これら2型免疫細胞の活性化機構はいまだに良くわかっていないところが多いのですが、上皮組織から産生されるIL-33やTSLP(Thymic stromal lymphopoietin)といったサイトカインがその重要な役割を果たしていることが知られています。実際にアレルギー性鼻炎モデルマウスではIL-33やTSLPを介して鼻粘膜でのTh2細胞、肥満細胞やILC2の活性化が起こり、これらの細胞が協調的に炎症症状を作り出していることがわかってきました(Akasaki et al. Int Immunol. 2015, Morikawa et al. Int Immunol. 2017)
すなわちこれら上皮組織由来のサイトカインを介した2型免疫細胞の活性化を制御することはアレルギー疾患の新規治療法として有用である可能性があります。

IL-33の受容体はIL-1受容体やTLR(Toll like receptor)と細胞内シグナル伝達経路を共通にしています。TLR刺激の下流ではRegnase-1が炎症性因子のmRNAを分解することによりその過剰な活性化を抑制しているように、Regnase-1はIL-33を介したILC2の活性化をも制御しうることがわかりました。ILC2細胞内でIL-33刺激によりRegnase-1はIKK依存性に分解されますが、このRegnase-1のIKKターゲット部位に変異を導入したマウスではIL-33やプロテアーゼ抗原によって惹起される肺炎症ならびにILC2の活性化が低下しています(Matsushita et al. JCI insight. 2020)

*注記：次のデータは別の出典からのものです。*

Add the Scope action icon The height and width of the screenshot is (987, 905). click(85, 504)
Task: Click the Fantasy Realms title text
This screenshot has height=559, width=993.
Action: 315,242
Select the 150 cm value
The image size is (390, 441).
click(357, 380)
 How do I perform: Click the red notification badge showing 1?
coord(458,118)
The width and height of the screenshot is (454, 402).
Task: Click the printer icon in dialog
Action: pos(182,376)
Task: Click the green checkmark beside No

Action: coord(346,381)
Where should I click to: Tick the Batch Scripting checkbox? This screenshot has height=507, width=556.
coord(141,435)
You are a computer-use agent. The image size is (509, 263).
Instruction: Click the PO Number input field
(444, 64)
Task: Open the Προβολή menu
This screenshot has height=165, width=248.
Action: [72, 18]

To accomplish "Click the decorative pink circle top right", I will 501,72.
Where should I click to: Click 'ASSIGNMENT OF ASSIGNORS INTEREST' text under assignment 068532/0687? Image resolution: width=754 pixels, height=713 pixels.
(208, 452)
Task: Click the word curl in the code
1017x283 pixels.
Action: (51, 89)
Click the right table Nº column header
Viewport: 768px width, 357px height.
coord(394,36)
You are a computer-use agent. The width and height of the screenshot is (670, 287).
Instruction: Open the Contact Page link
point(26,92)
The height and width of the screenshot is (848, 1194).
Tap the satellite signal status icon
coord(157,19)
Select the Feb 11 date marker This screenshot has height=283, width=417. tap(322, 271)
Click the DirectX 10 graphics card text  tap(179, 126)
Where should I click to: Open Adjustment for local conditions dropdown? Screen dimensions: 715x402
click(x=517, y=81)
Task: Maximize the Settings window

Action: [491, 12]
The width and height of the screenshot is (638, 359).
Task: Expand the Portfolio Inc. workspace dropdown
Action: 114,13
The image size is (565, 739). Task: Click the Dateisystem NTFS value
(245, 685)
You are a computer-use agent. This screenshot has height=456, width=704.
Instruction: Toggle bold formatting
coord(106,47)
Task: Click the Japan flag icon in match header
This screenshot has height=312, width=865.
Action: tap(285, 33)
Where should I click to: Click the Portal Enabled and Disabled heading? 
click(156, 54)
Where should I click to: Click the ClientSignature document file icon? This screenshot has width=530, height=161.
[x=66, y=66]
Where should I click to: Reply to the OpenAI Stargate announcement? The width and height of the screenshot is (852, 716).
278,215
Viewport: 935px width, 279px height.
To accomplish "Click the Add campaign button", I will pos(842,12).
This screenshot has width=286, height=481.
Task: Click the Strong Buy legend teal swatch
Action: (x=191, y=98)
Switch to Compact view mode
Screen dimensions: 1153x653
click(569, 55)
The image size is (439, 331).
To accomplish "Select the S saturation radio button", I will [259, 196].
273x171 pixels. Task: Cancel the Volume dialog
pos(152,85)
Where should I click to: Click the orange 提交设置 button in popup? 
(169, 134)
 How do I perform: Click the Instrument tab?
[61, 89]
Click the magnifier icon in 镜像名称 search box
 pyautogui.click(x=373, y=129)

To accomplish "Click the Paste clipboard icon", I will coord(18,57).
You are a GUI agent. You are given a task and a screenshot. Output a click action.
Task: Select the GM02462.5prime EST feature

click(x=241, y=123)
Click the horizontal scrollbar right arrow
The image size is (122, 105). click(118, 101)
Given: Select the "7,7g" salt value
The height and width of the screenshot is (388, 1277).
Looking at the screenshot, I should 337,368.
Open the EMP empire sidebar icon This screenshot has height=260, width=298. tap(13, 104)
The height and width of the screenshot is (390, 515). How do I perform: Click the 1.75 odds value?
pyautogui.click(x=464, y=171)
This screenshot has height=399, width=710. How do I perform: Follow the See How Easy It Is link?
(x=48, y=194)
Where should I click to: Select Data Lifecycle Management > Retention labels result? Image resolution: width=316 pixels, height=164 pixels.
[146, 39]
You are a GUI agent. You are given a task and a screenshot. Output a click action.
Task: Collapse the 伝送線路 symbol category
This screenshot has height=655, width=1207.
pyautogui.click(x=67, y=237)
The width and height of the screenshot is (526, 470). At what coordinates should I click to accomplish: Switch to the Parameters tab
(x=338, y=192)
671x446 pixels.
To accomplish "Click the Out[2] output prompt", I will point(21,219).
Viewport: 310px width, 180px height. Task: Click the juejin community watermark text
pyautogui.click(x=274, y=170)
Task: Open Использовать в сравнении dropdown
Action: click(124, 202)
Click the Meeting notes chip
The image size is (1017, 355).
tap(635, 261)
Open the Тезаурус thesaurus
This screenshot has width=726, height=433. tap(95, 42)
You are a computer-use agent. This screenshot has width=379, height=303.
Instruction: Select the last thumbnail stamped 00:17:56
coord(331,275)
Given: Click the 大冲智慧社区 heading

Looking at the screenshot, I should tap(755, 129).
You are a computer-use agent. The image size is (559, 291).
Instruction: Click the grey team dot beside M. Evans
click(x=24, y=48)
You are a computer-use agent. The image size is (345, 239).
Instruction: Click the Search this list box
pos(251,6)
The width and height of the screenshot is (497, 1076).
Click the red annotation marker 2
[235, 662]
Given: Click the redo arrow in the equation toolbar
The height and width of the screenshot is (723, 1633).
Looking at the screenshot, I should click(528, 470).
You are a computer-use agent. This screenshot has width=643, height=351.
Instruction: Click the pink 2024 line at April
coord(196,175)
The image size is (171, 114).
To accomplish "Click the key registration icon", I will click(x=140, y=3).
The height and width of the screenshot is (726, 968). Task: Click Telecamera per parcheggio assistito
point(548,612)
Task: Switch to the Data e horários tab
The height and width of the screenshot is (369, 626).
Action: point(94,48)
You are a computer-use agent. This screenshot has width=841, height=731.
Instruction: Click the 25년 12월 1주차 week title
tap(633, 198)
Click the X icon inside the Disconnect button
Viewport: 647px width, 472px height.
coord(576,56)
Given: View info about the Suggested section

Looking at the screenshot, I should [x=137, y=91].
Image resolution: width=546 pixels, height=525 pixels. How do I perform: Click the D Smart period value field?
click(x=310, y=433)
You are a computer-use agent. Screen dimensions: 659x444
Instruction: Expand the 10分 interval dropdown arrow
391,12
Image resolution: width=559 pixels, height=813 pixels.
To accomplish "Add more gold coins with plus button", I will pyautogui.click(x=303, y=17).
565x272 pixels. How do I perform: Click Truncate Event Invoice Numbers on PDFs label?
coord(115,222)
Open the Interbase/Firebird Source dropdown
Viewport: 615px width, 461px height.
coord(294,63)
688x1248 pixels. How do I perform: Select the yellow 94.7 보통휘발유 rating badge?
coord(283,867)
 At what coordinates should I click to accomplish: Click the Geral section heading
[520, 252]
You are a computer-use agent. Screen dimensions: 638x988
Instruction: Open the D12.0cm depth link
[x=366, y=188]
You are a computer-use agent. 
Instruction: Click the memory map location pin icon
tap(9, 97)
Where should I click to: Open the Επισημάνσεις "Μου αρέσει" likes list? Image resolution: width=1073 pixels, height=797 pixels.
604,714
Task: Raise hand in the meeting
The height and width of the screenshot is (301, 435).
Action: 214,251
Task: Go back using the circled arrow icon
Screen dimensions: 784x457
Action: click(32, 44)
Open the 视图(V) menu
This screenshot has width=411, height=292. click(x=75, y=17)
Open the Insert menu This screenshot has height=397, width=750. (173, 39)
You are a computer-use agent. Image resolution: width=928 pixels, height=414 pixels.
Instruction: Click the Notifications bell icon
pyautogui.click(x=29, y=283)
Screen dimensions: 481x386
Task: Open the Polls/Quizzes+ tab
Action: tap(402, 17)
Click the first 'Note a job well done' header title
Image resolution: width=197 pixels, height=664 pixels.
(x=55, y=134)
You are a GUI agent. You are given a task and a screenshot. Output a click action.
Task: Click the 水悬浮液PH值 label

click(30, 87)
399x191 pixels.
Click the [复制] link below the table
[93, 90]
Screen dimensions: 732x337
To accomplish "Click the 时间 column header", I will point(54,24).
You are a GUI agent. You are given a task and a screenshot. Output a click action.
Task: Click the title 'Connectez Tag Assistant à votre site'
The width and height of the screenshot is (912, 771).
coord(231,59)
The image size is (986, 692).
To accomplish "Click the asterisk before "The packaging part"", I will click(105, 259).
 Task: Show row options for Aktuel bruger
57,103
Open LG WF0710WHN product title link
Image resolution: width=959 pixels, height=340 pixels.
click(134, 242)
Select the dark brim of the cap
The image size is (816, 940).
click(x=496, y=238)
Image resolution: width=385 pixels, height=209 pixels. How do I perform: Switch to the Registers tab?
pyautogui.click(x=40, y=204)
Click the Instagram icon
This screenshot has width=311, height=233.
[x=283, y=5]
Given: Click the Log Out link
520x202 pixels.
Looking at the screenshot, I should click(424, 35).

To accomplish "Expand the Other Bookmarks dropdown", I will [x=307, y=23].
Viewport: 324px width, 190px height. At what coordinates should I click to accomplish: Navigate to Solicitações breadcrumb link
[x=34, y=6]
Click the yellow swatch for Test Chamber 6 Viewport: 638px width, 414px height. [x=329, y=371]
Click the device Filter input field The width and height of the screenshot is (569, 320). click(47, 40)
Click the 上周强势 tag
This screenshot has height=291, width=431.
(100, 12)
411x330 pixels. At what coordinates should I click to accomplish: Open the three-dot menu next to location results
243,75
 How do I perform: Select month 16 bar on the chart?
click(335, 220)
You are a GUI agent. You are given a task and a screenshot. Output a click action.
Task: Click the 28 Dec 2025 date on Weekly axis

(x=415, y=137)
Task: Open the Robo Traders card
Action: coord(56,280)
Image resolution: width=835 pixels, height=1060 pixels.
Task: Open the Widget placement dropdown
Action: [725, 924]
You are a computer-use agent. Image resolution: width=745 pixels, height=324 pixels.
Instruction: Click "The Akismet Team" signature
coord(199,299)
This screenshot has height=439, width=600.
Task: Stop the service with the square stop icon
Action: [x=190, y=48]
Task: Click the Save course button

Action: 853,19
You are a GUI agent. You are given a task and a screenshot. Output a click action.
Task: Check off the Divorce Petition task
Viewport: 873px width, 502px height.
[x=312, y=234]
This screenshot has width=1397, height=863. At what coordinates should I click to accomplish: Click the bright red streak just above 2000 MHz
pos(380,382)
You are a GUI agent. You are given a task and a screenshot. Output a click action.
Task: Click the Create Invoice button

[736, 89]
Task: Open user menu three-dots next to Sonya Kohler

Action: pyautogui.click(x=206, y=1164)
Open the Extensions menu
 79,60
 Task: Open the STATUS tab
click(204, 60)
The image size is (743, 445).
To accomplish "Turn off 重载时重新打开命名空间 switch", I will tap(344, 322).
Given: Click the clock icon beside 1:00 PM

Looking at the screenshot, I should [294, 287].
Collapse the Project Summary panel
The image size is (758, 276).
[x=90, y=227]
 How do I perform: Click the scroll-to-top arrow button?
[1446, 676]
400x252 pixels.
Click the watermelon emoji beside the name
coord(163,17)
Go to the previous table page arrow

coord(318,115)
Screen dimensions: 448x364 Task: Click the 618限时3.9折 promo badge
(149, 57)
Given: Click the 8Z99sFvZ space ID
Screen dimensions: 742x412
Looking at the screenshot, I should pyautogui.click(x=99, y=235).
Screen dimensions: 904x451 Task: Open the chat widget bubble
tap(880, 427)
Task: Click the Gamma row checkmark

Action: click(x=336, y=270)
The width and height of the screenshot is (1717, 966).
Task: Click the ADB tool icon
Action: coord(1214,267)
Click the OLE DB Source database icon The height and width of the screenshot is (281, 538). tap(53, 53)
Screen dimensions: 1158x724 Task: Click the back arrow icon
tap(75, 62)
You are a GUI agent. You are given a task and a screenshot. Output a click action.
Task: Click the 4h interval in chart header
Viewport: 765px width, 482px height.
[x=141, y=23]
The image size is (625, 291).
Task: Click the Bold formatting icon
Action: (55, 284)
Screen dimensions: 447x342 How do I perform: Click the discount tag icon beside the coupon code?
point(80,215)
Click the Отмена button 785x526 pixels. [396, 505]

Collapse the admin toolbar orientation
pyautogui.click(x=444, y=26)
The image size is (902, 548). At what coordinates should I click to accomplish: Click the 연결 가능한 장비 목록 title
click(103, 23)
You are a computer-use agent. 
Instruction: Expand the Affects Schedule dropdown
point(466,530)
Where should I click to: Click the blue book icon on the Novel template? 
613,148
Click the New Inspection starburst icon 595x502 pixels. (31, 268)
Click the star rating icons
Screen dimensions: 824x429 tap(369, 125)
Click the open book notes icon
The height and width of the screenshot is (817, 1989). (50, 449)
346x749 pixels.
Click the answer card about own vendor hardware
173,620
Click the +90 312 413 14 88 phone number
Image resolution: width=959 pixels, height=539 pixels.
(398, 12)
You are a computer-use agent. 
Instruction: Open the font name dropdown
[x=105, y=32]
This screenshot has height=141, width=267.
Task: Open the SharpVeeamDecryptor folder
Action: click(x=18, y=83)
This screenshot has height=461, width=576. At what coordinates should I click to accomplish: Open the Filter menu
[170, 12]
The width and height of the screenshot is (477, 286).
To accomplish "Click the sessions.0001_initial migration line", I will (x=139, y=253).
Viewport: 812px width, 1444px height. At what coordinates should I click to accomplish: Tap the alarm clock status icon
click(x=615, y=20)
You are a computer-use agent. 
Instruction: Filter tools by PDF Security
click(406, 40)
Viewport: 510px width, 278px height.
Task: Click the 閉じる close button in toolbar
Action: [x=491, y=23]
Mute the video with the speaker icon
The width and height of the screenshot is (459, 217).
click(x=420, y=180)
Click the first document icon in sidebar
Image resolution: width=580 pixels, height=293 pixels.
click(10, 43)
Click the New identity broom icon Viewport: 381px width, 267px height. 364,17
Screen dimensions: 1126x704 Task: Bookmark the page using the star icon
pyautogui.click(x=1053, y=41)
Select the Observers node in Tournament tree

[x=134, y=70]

すなわちRegnase-1の発現量またはその分解を制御することにより、IL-33をはじめとした炎症性因子により誘導される2型免疫細胞の活性化ならびにアレルギー疾患がコントロールできる可能性があります。

私たちの研究室ではTh2細胞、肥満細胞、ILC2といった2型免疫細胞がどのようにして活性化されるのか、どうすればその活性化を抑えることができるか、それによるアレルギー疾患治療への応用、ということについて研究しています。